To simplify the handling and matching of these configurations, the same RTP payload type number used in the offer SHOULD also be used in the answer, as specified in [8]. An answer MUST NOT contain a payload type number used in the offer unless the configuration is the same as in the offer.
-
Parameter sets received MUST be associated with the originating source and MUST only be used in decoding the incoming NAL unit stream from the same source.
-
The rules for other parameters are the same as above for unicast as long as the above rules are obeyed.
Table 6 lists the interpretation of all the media type parameters that MUST be used for the different direction attributes.
Table 6. Interpretation of parameters for different direction attributes
sendonly --+ recvonly --+ | sendrecv --+ | | | | | profile-level-id C C P max-recv-level R R - packetization-mode C C P sprop-deint-buf-req P - P sprop-interleaving-depth P - P sprop-max-don-diff P - P sprop-init-buf-time P - P max-mbps R R - max-smbps R R - max-fs R R - max-cpb R R - max-dpb R R - max-br R R - redundant-pic-cap R R - deint-buf-cap R R - max-rcmd-nalu-size R R - sar-understood R R - sar-supported R R - in-band-parameter-sets R R - use-level-src-parameter-sets R R - level-asymmetry-allowed O - - sprop-parameter-sets S - S sprop-level-parameter-sets S - S
Legend:
C: configuration for sending and receiving streams O: offer/answer mode P: properties of the stream to be sent R: receiver capabilities S: out-of-band parameter sets -: not usable (when present, SHOULD be ignored)

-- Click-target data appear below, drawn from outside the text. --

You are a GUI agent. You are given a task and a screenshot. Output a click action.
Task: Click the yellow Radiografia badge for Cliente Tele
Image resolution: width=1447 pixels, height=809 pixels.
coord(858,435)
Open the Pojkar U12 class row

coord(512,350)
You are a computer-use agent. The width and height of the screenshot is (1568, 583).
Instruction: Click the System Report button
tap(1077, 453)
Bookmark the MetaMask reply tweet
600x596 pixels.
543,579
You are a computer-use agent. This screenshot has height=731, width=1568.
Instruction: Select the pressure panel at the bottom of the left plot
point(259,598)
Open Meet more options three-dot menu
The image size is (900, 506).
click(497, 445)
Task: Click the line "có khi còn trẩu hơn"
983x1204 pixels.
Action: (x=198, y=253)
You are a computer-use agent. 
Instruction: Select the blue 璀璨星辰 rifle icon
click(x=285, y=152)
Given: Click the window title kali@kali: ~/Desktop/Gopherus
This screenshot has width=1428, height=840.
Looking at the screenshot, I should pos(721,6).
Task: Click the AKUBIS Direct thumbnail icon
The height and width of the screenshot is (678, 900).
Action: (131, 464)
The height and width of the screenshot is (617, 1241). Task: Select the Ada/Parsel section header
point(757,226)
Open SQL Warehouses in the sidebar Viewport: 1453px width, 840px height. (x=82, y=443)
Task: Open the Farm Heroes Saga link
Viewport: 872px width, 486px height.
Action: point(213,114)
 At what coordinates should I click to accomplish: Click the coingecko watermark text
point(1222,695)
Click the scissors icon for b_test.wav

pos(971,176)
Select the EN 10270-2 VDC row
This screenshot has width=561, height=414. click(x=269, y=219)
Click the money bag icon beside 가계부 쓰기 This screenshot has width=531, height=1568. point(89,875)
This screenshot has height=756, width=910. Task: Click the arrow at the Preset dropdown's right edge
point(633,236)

Parameters used for declaring receiver capabilities are in general downgradable; that is, they express the upper limit for a sender's possible behavior. Thus, a sender MAY select to set its encoder using only lower/less or equal values of these parameters.
Parameters declaring a configuration point are not changeable, with the exception of the level part of the profile-level-id parameter for unicast usage.
When a sender's capabilities are declared and non-downgradable parameters are used in this declaration, these parameters express a configuration that is acceptable for the sender to receive streams. In order to achieve high interoperability levels, it is often advisable to offer multiple alternative configurations, e.g., for the packetization mode. It is impossible to offer multiple configurations in a single payload type. Thus, when multiple configuration offers are made, each offer requires its own RTP payload type associated with the offer.
A receiver SHOULD understand all media type parameters, even if it only supports a subset of the payload format's functionality. This ensures that a receiver is capable of understanding when an offer to receive media can be downgraded to what is supported by the receiver of the offer.
An answerer MAY extend the offer with additional media format configurations. However, to enable their usage, in most cases, a second offer is required from the offerer to provide the stream property parameters that the media sender will use. This also has the effect that the offerer has to be able to receive this media format configuration, not only to send it.
If an offerer wishes to have non-symmetric capabilities between sending and receiving, the offerer can allow asymmetric levels via level-asymmetry-allowed being equal to 1. Alternatively, the offerer could offer different RTP sessions, i.e., different media lines declared as "recvonly" and "sendonly", respectively. This may have further implications on the system and may require additional external semantics to associate the two media lines.